Les droits d'autorisation relatifs aux différents outils logiciels et leur durée doivent s'inscrire dans des nécessités réelles et constatées. Toutes les typologies de personnels n'ont pas à avoir accès à l'ensemble des scripts. L'IA peut fournir en permanence des règles d'usage et d'accès, des scénarios permettant de faire la part des choses entre ce qui souhaitable et non souhaitable, afin de réduire les portes d'entrée potentielles pour des cyberattaques. La formation et la sensibilisation occupent une place essentielle dans ce domaine, notamment à l'attention des collaborateurs en dehors des DSI. "C'est d'autant plus vrai dans un contexte où les projets digitaux touchent tous les services, tous les profils. Les formations doivent aussi concerner l'acceptabilité de l'intelligence artificielle dans les applications dans l'entreprise, l'éthique qui s'y rattache. C'est un vaste changement culturel et un domaine dans lequel l'acquisition de la confiance est délicate", précise Hani Attalah.

À l'image d'Akerva, certains acteurs proposent des modules de microformation aux bonnes pratiques originaux : des jeux de questions sont organisés. En fonction des réponses, d'autres questions sont soumises au collaborateur en se fondant sur son niveau de maturité et de connaissance. Les informations sont ainsi mieux adaptées aux interrogations, et l'approche est personnalisée.

Focus - Un contrôle sans limite

Des vérifications de fichiers aux détections de programmes malveillants, en passant par la gestion de l'encryptage ou l'évaluation du contexte dans lequel sont réalisées des opérations, le potentiel de l'intelligence artificielle dans les activités de cybersécurité semble infini. Au-delà de la variété des interventions possibles, la haute fréquence à laquelle celles-ci sont effectuées en fait un véritable agent autonome actif et disponible 24 h/ 24. "Certes, il ne s'agit pas d'une intelligence supérieure. Mais elle permet de procéder à des traitements complexes en à peine quelques millisecondes", résume Florent Embarek.

Le caractère autoapprenant est, par ailleurs, une des clés de la pertinence apportée par l'IA en cybersécurité. "C'est de là que viennent les capacités de prédiction. En analysant les éléments existants, les algorithmes sont ajustés en permanence dans ce but. On se rend compte que toutes les nouvelles attaques qui surviennent ne sont pas nouvelles au sens de l'innovation, mais elles constituent généralement une compilation d'actions malveillantes et de pratiques du passé réalisées sous d'autres manières", explique-t-il.

Droitier ou gaucher ?

Le contexte de développement de la mobilité professionnelle rend certaines fonctionnalités d'autant plus pertinentes.
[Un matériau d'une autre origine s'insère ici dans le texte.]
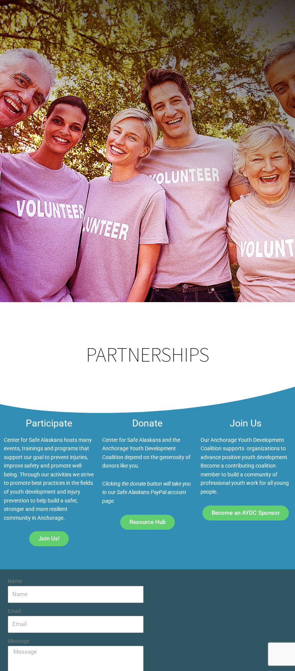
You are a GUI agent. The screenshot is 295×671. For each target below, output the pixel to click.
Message (18, 641)
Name (15, 581)
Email (14, 611)
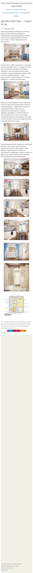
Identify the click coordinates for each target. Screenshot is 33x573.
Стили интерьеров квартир (23, 325)
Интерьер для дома (19, 9)
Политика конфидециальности (7, 567)
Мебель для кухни (23, 323)
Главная (9, 9)
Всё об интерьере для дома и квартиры (16, 5)
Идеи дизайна (25, 13)
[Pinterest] (16, 331)
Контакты (3, 565)
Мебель (16, 16)
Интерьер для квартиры (11, 13)
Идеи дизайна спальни (13, 323)
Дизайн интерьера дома (11, 321)
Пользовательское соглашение (12, 565)
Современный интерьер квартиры (8, 328)
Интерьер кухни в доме (12, 325)
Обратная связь (4, 569)
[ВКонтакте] (10, 331)
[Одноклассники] (23, 331)
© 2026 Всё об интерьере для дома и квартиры (11, 563)
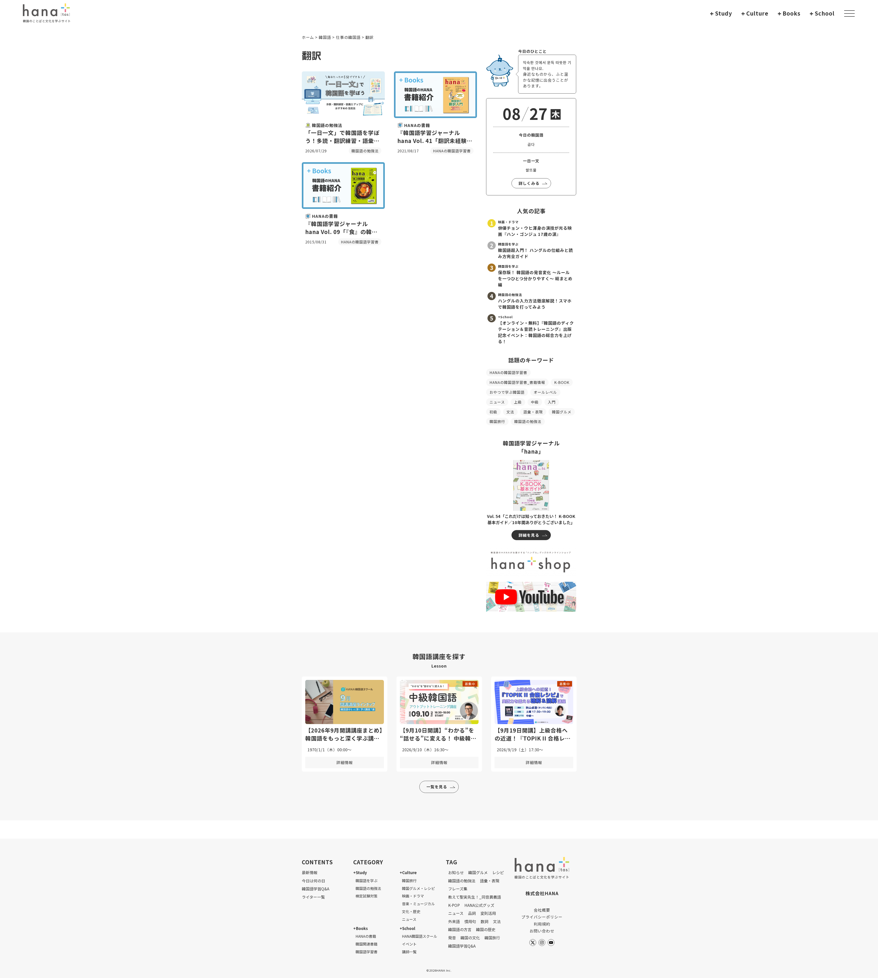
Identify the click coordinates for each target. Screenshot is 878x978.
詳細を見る (529, 535)
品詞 (472, 913)
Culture (754, 13)
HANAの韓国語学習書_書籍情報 (517, 382)
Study (721, 13)
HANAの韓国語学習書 (508, 372)
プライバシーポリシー (541, 917)
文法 (510, 412)
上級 (518, 402)
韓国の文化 (470, 937)
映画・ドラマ (413, 896)
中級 (535, 402)
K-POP (454, 905)
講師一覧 (409, 951)
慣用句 (470, 921)
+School (407, 928)
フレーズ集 (457, 889)
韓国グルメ (561, 412)
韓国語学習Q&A (315, 889)
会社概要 (542, 910)
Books (789, 13)
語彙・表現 (533, 412)
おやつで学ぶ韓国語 (507, 392)
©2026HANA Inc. (439, 970)
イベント (409, 944)
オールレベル (545, 392)
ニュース (497, 402)
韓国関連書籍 (366, 944)
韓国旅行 (497, 421)
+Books (360, 928)
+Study (360, 872)
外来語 (454, 921)
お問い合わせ (542, 931)
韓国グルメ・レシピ (418, 888)
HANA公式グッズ (479, 905)
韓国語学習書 (366, 951)
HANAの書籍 (366, 936)
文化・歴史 (411, 911)
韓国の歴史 (485, 929)
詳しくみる (529, 183)
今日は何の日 (313, 881)
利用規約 (542, 924)
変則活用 (488, 913)
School (822, 13)
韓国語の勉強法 (527, 421)
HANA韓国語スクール (419, 936)
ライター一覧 (313, 897)
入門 (552, 402)
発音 (452, 937)
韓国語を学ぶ (366, 880)
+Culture (408, 872)
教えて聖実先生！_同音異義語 (474, 897)
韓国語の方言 (459, 929)
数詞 (484, 921)
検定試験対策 (366, 896)
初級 (493, 412)
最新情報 (309, 872)
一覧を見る (436, 786)
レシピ (498, 872)
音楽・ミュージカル (418, 903)
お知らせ (456, 872)
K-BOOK (561, 382)
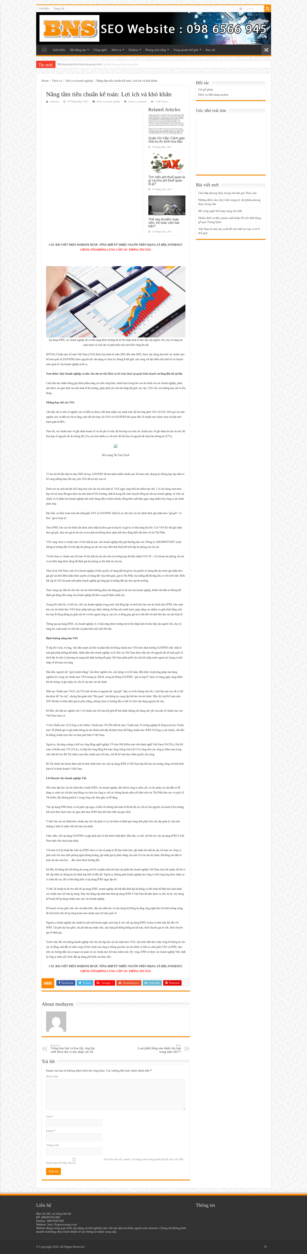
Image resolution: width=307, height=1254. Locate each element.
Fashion (133, 50)
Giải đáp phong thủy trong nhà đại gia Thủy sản (227, 193)
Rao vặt (210, 50)
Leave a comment (137, 101)
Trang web (52, 1145)
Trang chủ (58, 8)
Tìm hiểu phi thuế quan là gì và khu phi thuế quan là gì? (166, 180)
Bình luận (52, 1076)
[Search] (267, 8)
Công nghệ (100, 50)
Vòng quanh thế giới (185, 50)
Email (51, 1131)
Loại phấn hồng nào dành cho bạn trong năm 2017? (159, 1049)
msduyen (54, 101)
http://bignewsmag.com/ (62, 1224)
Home (45, 80)
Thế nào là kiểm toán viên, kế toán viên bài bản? (163, 222)
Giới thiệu (43, 8)
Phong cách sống (155, 50)
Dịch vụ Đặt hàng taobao (213, 94)
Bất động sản (78, 50)
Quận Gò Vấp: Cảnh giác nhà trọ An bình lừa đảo (166, 139)
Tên (49, 1116)
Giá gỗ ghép (205, 89)
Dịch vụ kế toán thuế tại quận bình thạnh (131, 373)
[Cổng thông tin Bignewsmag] (153, 28)
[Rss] (240, 8)
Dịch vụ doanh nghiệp (79, 80)
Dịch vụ (116, 50)
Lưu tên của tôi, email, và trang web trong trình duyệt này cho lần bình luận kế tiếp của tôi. (114, 1160)
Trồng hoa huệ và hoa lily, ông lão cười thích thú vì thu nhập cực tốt (73, 1049)
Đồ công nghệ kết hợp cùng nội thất (79, 64)
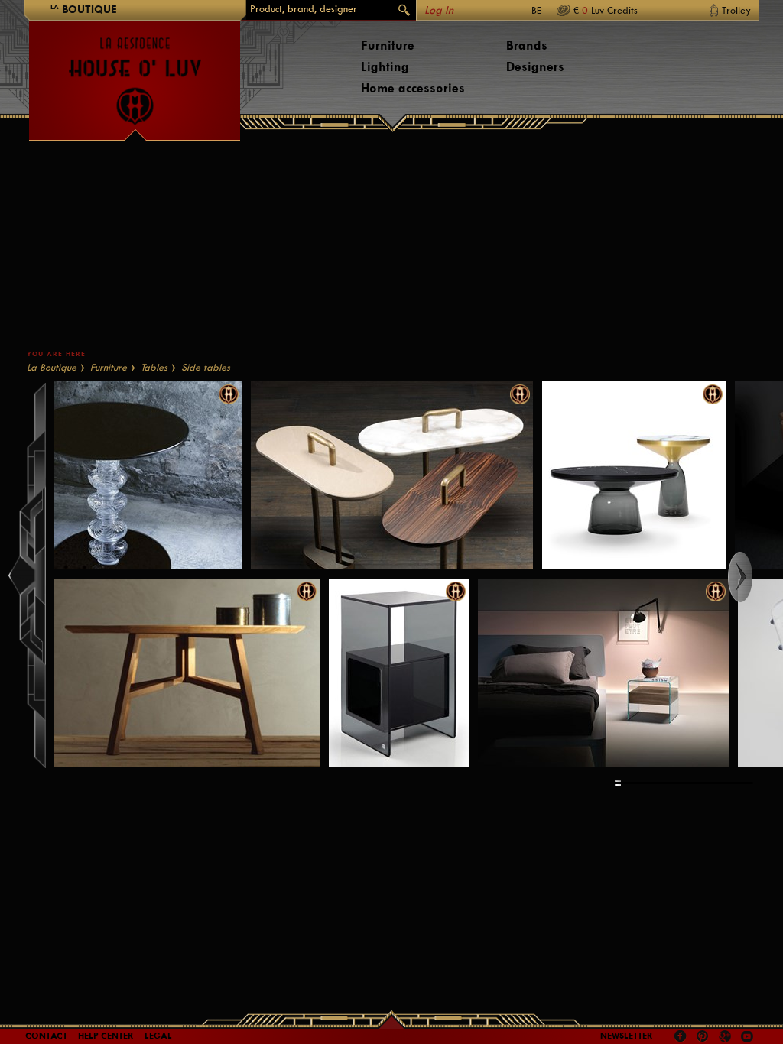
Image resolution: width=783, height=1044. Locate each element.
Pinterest (703, 1036)
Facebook (680, 1036)
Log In (438, 10)
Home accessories (413, 88)
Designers (535, 67)
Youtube (747, 1036)
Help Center (106, 1035)
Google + (727, 1037)
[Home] (134, 73)
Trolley (736, 10)
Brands (526, 45)
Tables (154, 367)
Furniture (387, 45)
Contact (46, 1035)
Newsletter (626, 1035)
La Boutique (51, 367)
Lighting (385, 67)
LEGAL (158, 1035)
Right (754, 577)
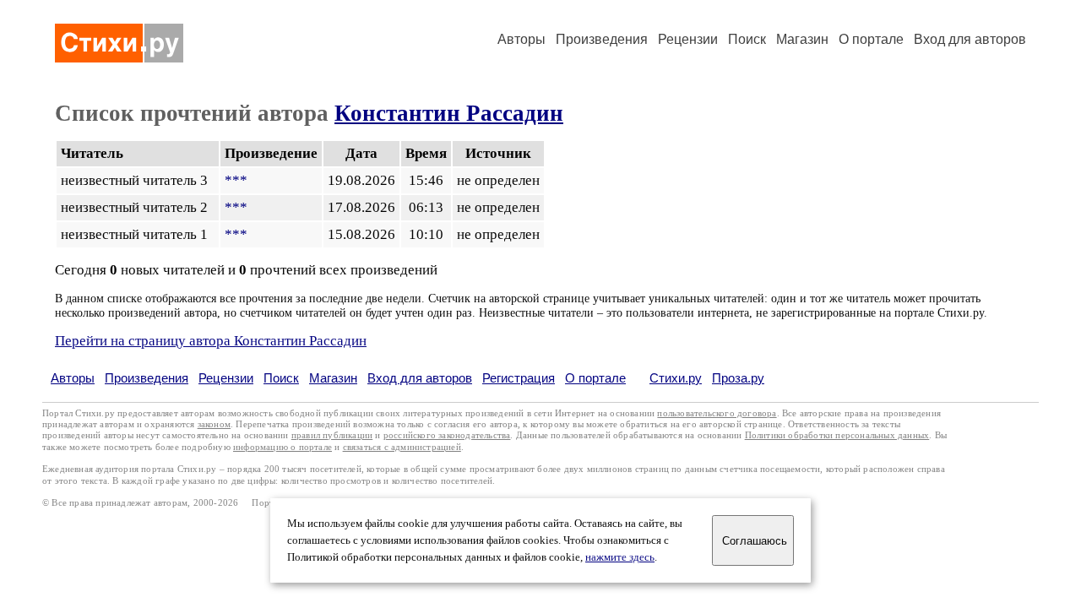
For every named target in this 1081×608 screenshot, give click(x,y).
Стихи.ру (675, 378)
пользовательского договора (716, 413)
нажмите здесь (620, 557)
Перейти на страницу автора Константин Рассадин (211, 341)
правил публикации (331, 435)
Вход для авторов (970, 39)
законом (214, 424)
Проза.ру (738, 378)
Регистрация (518, 378)
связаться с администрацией (402, 447)
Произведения (602, 39)
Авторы (521, 39)
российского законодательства (447, 435)
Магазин (802, 39)
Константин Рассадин (448, 113)
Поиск (747, 39)
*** (236, 180)
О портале (595, 378)
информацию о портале (282, 447)
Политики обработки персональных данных (837, 435)
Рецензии (688, 39)
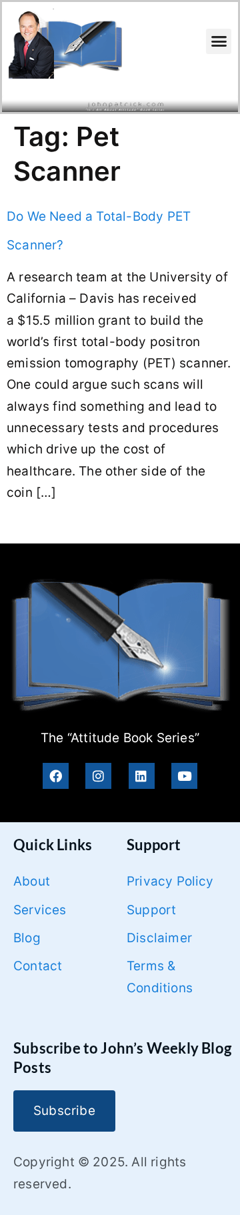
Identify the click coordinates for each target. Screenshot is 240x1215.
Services (40, 910)
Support (151, 910)
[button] (218, 41)
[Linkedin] (142, 776)
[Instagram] (98, 776)
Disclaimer (159, 938)
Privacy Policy (170, 881)
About (31, 881)
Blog (27, 938)
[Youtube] (184, 776)
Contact (37, 966)
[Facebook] (56, 776)
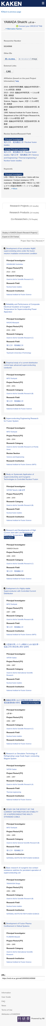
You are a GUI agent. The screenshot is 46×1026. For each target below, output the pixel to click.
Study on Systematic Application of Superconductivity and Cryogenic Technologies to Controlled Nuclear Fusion (21, 476)
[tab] (24, 206)
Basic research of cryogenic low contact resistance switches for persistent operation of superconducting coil (22, 870)
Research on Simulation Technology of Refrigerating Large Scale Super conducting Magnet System (21, 756)
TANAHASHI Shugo (13, 883)
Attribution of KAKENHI (11, 1014)
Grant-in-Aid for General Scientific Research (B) (23, 843)
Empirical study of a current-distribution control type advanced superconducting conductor (21, 365)
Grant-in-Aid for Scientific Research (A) (20, 784)
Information (6, 993)
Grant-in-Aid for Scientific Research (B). (20, 505)
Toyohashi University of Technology (19, 353)
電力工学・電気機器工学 (14, 142)
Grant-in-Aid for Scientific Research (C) (20, 279)
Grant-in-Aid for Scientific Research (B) (20, 393)
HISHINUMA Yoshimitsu (15, 264)
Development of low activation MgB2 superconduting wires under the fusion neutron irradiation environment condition (20, 250)
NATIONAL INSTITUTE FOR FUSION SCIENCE (23, 858)
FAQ (3, 1001)
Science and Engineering (15, 457)
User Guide (6, 997)
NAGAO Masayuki (13, 323)
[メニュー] (43, 3)
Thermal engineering (27, 158)
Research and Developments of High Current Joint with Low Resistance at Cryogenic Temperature (20, 532)
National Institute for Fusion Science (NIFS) (21, 464)
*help (40, 26)
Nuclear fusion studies (13, 161)
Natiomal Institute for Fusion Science (19, 409)
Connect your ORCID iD (28, 26)
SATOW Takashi (12, 490)
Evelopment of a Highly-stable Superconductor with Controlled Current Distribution (20, 590)
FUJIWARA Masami (13, 937)
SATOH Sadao (12, 658)
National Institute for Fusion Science (19, 294)
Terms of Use (7, 1010)
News (4, 1006)
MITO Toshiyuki (12, 378)
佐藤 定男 (21, 490)
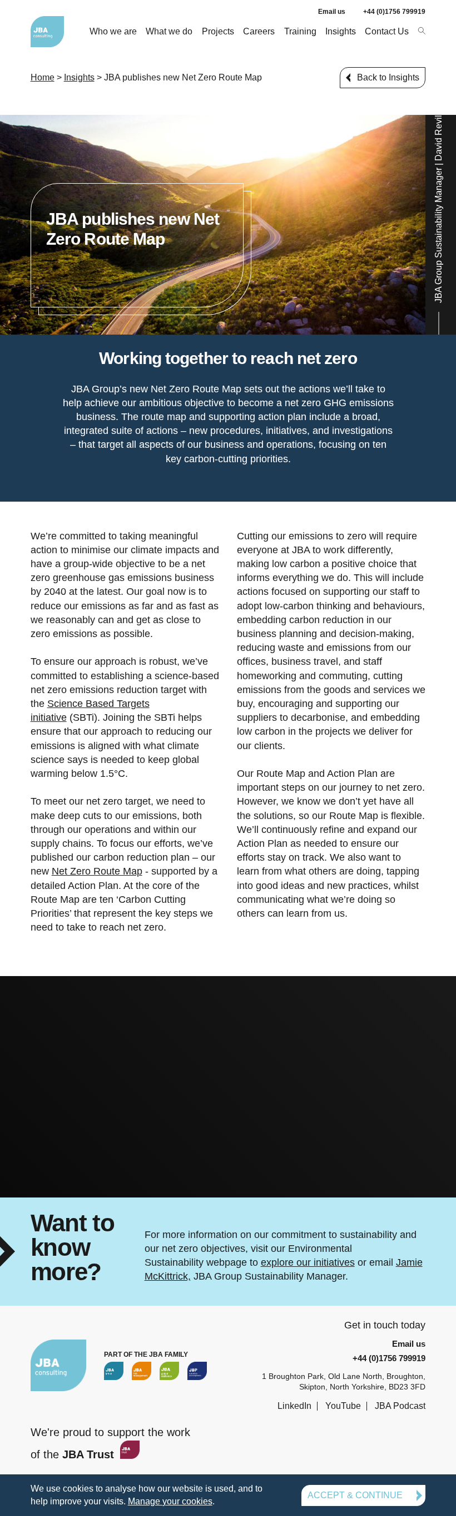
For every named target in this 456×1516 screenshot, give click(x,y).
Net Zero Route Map (97, 871)
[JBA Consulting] (47, 31)
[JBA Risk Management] (141, 1370)
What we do (169, 31)
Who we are (113, 31)
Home (42, 77)
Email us (331, 12)
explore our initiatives (308, 1262)
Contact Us (387, 31)
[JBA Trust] (128, 1455)
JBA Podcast (400, 1406)
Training (300, 31)
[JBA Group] (113, 1370)
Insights (340, 31)
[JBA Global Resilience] (169, 1370)
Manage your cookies (170, 1501)
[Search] (421, 30)
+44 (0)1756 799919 (394, 12)
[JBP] (197, 1370)
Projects (218, 31)
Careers (259, 31)
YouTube (343, 1406)
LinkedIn (294, 1406)
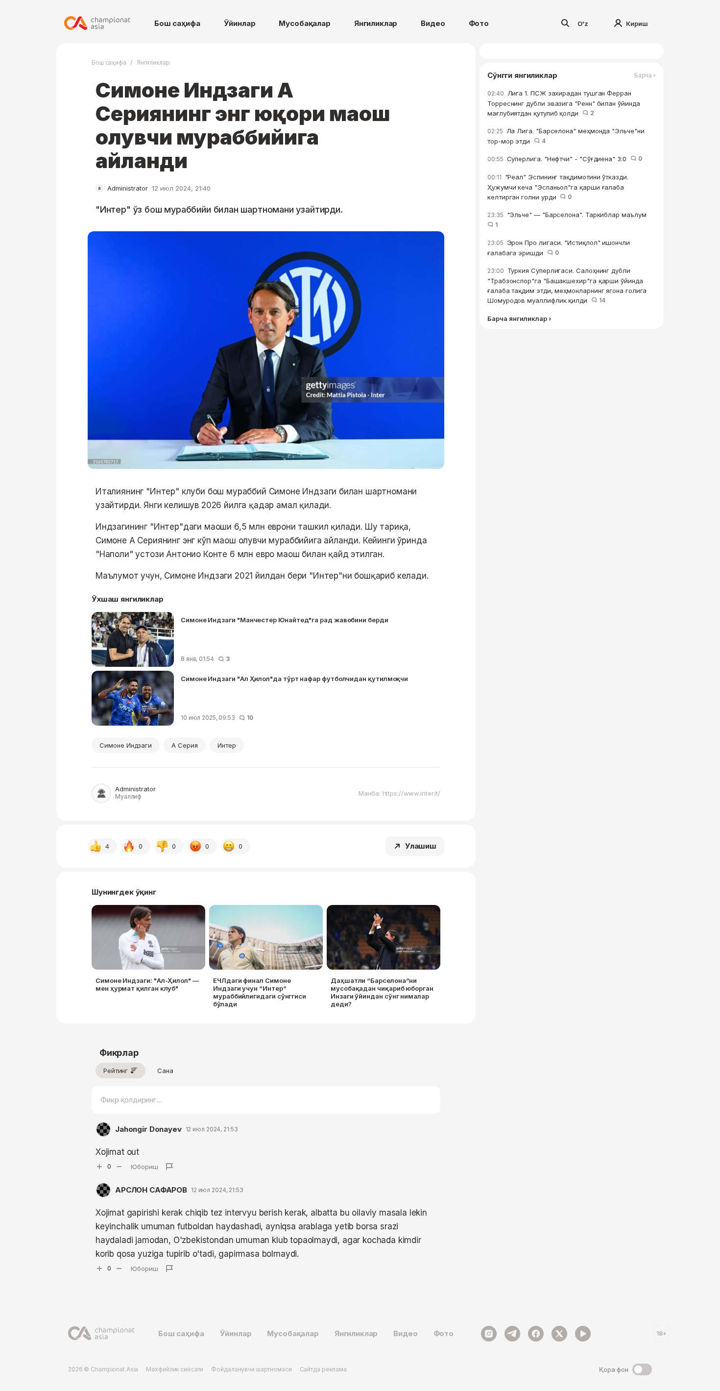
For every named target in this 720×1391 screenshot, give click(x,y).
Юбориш (144, 1167)
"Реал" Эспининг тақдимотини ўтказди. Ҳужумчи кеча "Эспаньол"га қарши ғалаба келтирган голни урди (557, 187)
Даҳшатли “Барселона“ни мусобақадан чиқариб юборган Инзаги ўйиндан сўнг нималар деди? (382, 992)
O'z (582, 23)
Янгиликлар (376, 23)
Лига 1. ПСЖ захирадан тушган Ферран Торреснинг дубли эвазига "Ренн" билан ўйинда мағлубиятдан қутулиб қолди (563, 103)
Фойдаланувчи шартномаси (251, 1369)
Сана (165, 1070)
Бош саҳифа (177, 23)
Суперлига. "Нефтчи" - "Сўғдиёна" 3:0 (564, 159)
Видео (433, 23)
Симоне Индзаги (125, 745)
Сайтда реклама (323, 1369)
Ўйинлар (240, 23)
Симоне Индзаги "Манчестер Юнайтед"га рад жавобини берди (284, 620)
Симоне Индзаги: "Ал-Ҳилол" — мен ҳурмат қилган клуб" (147, 984)
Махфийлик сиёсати (174, 1369)
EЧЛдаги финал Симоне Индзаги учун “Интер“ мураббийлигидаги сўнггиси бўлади (259, 992)
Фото (479, 23)
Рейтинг (115, 1070)
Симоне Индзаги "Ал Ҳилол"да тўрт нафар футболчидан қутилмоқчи (294, 679)
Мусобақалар (304, 23)
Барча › (645, 75)
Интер (226, 745)
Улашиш (420, 846)
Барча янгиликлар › (519, 318)
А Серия (184, 745)
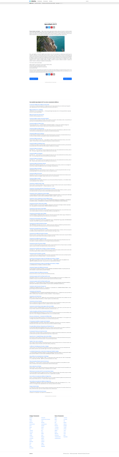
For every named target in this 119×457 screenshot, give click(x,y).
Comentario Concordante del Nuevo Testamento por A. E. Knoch (42, 188)
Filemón (65, 422)
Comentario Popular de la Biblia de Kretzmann (39, 267)
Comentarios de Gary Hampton (36, 301)
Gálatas (56, 430)
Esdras (31, 439)
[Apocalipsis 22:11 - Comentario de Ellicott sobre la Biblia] (47, 27)
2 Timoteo (65, 419)
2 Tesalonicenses (58, 438)
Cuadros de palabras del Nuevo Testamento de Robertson (41, 311)
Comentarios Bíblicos (37, 3)
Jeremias (42, 422)
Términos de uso (66, 453)
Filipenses (56, 433)
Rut (30, 428)
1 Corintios (57, 427)
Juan (55, 422)
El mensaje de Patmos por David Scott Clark (38, 331)
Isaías (42, 420)
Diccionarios (45, 1)
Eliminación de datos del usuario (83, 453)
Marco (56, 419)
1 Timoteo (65, 417)
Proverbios (31, 447)
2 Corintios (57, 428)
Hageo (42, 443)
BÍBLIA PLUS (32, 3)
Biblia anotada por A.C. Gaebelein (36, 109)
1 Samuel (31, 430)
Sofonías (42, 441)
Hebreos (65, 424)
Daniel (42, 427)
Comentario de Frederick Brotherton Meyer (38, 223)
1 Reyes (31, 433)
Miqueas (42, 436)
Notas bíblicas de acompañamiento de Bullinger (39, 356)
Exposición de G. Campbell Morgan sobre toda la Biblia (40, 336)
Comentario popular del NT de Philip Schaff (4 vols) (40, 276)
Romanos (56, 425)
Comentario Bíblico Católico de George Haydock (39, 118)
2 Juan (65, 432)
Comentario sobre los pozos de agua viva (38, 286)
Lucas (56, 420)
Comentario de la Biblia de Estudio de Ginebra (39, 233)
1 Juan (65, 430)
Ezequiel (42, 425)
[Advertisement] (59, 11)
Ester (30, 443)
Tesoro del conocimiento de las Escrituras (38, 391)
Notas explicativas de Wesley (35, 366)
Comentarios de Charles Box (35, 291)
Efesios (56, 432)
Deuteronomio (32, 424)
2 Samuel (31, 432)
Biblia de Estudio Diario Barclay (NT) (37, 114)
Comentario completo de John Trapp (37, 183)
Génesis (31, 417)
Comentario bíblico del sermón (36, 173)
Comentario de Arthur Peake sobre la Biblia (38, 203)
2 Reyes (31, 435)
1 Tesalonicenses (58, 436)
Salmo (31, 446)
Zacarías (42, 444)
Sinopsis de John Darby (34, 386)
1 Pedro (65, 427)
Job (30, 444)
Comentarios (39, 1)
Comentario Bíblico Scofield (35, 178)
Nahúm (42, 438)
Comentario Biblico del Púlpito (36, 168)
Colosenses (57, 435)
Lorsqu'un collaborateur se situe en dehors d'une zone de confiance qui, par le passé, était délimitée par les murs de l'entreprise, plusieurs paramètres peuvent être analysés en temps réel, tels que la distance à laquelle se trouve le collaborateur par rapport à son lieu de travail habituel, les applications utilisées et le lien avec ses habitudes de travail en général, ou la manière dont il tient son téléphone. La fonction gyroscopique met cette information en regard avec le fait que le collaborateur soit droitier ou gaucher. Autant d'enquêtes automatiques à l'aide desquelles on définit un score de confiance, donnant éventuellement lieu à une demande d'authentification.